• EXERCISE DIRECTIONS
Could you repeat every record exactly as it appears?

******

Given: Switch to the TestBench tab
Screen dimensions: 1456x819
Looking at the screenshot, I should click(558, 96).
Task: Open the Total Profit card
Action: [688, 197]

******

• SOLUTION TO THIS TASK
Given: Switch to the TestBench tab
Screen dimensions: 1456x819
Looking at the screenshot, I should click(558, 96).
Task: Open the Total Profit card
Action: [688, 197]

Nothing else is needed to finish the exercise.